> [Assignment]: The answer must be an exact copy of the lines from the one with "Screen dimensions: 1270x623" through the final line of the records below, with no pictures.

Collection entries
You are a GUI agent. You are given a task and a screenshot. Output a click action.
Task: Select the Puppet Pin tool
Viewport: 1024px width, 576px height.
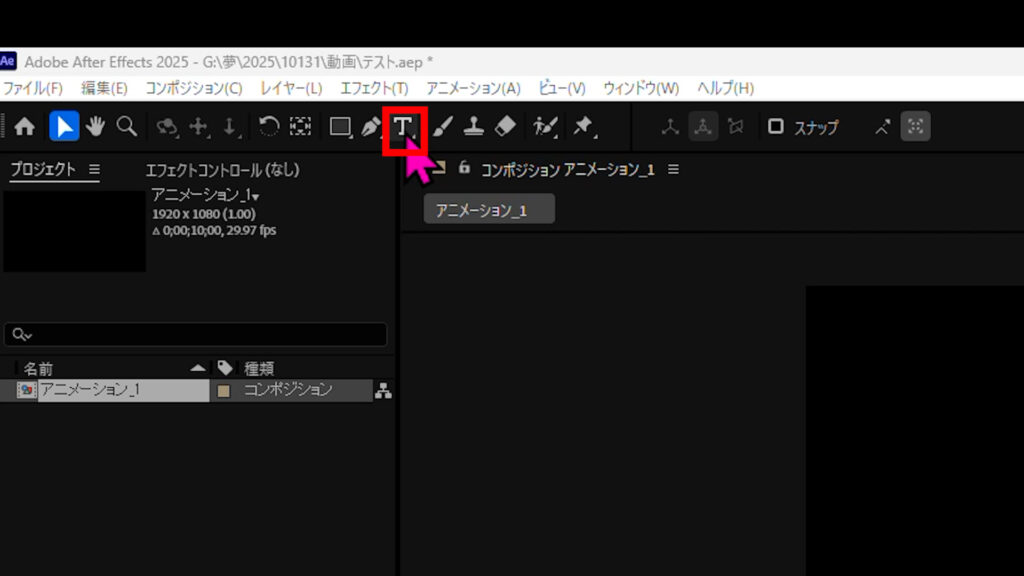(x=583, y=127)
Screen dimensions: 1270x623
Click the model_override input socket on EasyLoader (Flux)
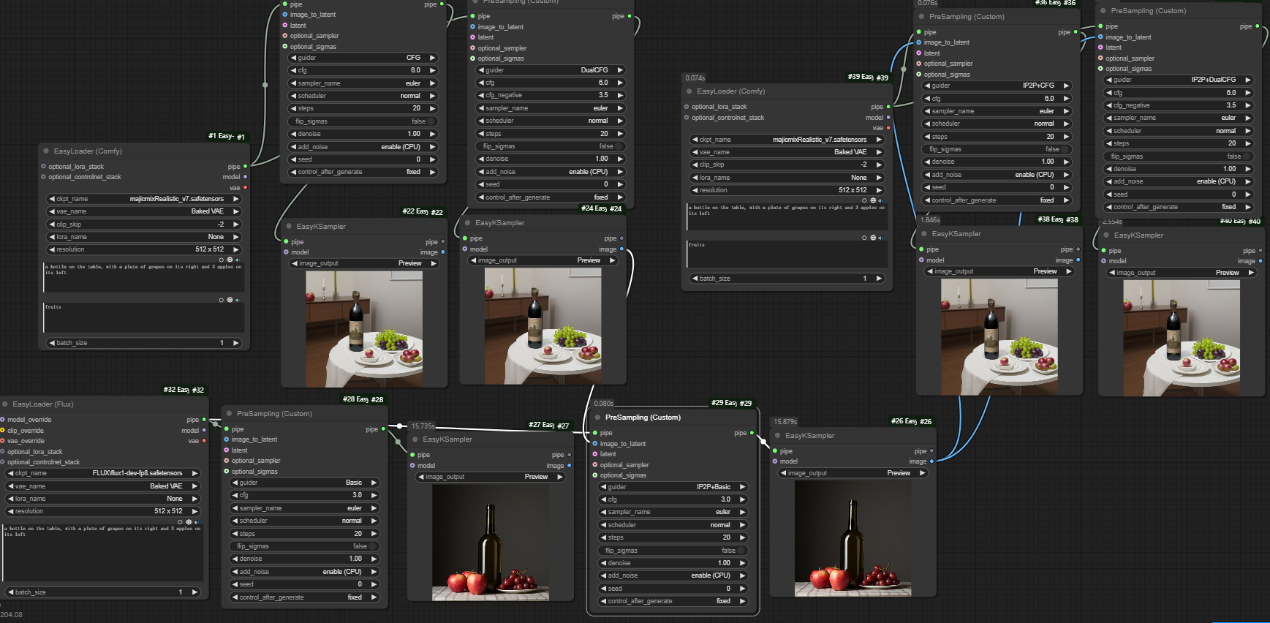coord(3,419)
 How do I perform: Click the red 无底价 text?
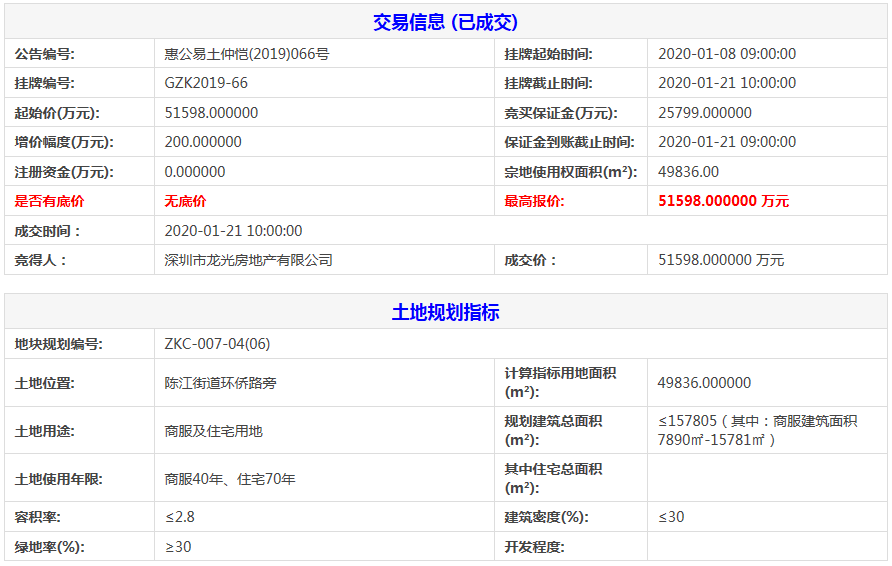coord(185,201)
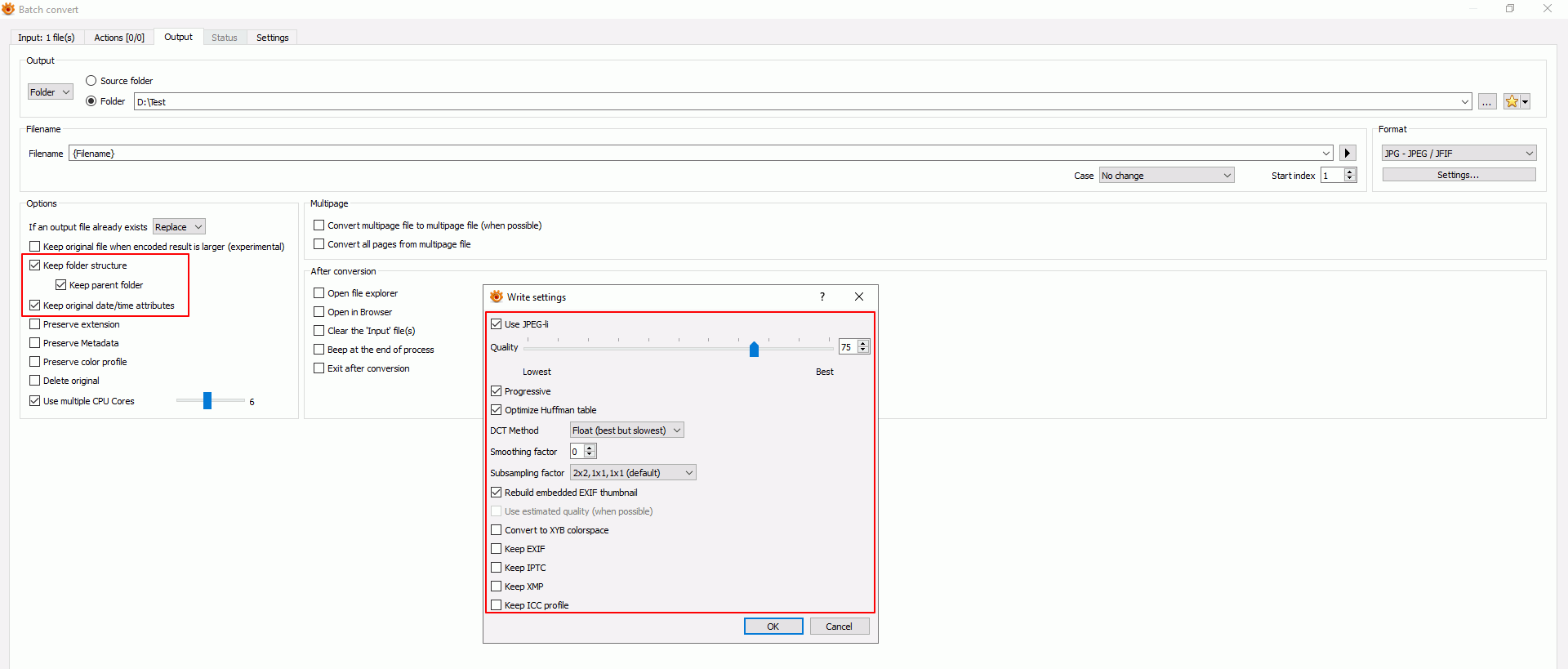Click the arrow button beside the Filename field
The height and width of the screenshot is (669, 1568).
(1348, 154)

> [Solution to this task]:
Screen dimensions: 1270x623
Click the model_override input socket on EasyLoader (Flux)
coord(3,419)
 How do I perform: Click the red 无底价 text?
coord(185,201)
Click the arrow button beside the Filename field
The height and width of the screenshot is (669, 1568).
(1348, 154)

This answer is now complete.